Here, we can split it up into two cases.

Case 1: You are graphing a growing exponential function.

If this is the case, you know that moving to the left will decrease the value of the function. This means that, as you go more and more left, you will keep dividing it by b. Eventually, the denominator will become a very big number compared to the numerator, even if the numerator is a really big number.

Then, does this number ever equal to \(0\)? No (at least, not without limits), because then the numerator would have to be \(0\). But does it get really extremely close to \(0\)? Yes. Because of that, the line, \(y=0\) is an asymptote.

Case 2: You are graphing a decaying exponential function.

If this is the case, moving to the right will decrease the value of the function. Once you know this, you can use the same logic as case 1 to deduce that the asymptote is \(y=0\).

Translating Exponential Functions:

This is one of the topics where I have a visualization that I really like.

There are 2 ways to translate an exponential function of the form \(f(x) = b^{x+c_1}+c_2\). You can change either \(c_1\) or \(c_2\). The parent function would then be \(f(x) = b^x\).

More intuitive: Changing \(c_2\)

If you change \(c_2\), every input, no matter what, will return the parent function, but with all the outputs increased by \(c_2\). That means that there will be a vertical shift of \(c_2\) units in the final function.

Less intuitive: Changing \(c_1\)

If you change \(c_1\), you might expect it to start chaotically moving around (after all, you are majorly changing the exponent, which is very sensitive to changes). This doesn’t happen, though. Instead, it shifts horizontally by \(-c_1\)!

Even though this seems very weird, we can explain it with some intuition.
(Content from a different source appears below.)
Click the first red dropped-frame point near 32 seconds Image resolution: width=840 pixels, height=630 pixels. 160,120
The first step in getting intuition for this is that the only thing we are really changing when we change \(c_1\) is the input to the exponential function. That means that what we’re really doing is just moving the x-value (input) that we put into the function to a different place.

I like to think of the next step like this: We have a function \(f(x) = b^{x+2}\). The 2 part really doesn’t matter here, it could be anything. When we try to find the output when the input is, say, 0, we will instead find \(b^2\). Then, you could imagine that the output of the function at \(x=0\) to be pointing to the parent function at \(x=2\). When you do this for all possible inputs, you find that everything is pointing two units to the right.
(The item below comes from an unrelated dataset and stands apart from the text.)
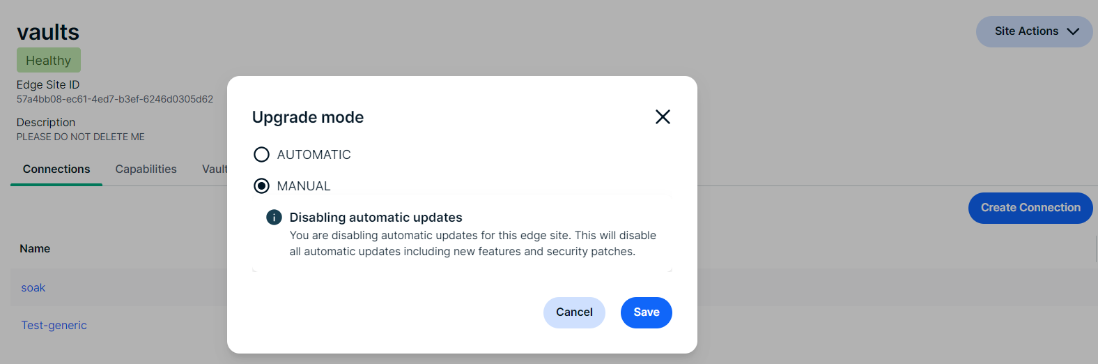Click the PLEASE DO NOT DELETE ME description

coord(81,137)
exponent transformation #1 exponent transformation #2

Then, you can imagine bits of the parent function moving to the places that are pointing to it. I would imagine this as all of the pointers transforming into hands, and grabbing and pulling the parent function, bit by bit, into the place where the pointer/hand originated. The total effect of this is that the parent function shifts not two units to the right, but two units left.

exponent transformation #3

Finally, it becomes

exponent transformation #4

These types of transformations don’t only apply to exponential functions! You could do the same thing with any parent function. This reasoning behind the transformations also doesn’t only apply to adding constants. You could also multiply things by a constant, and you would find about the same thing. Multiplying the whole output would stretch the whole function in the y-direction by a factor of the constant, while multiplying the input by a constant would squish the function in the x-direction by a factor of the constant.

That’s what I really like about this intuition: it’s not only really fun and elegant (in my opinion), but it’s also general, and can be applied to concepts outside of what it was meant to explain.

You can expect one of these posts every two days, not counting the weekends or the days we’re having an assessment.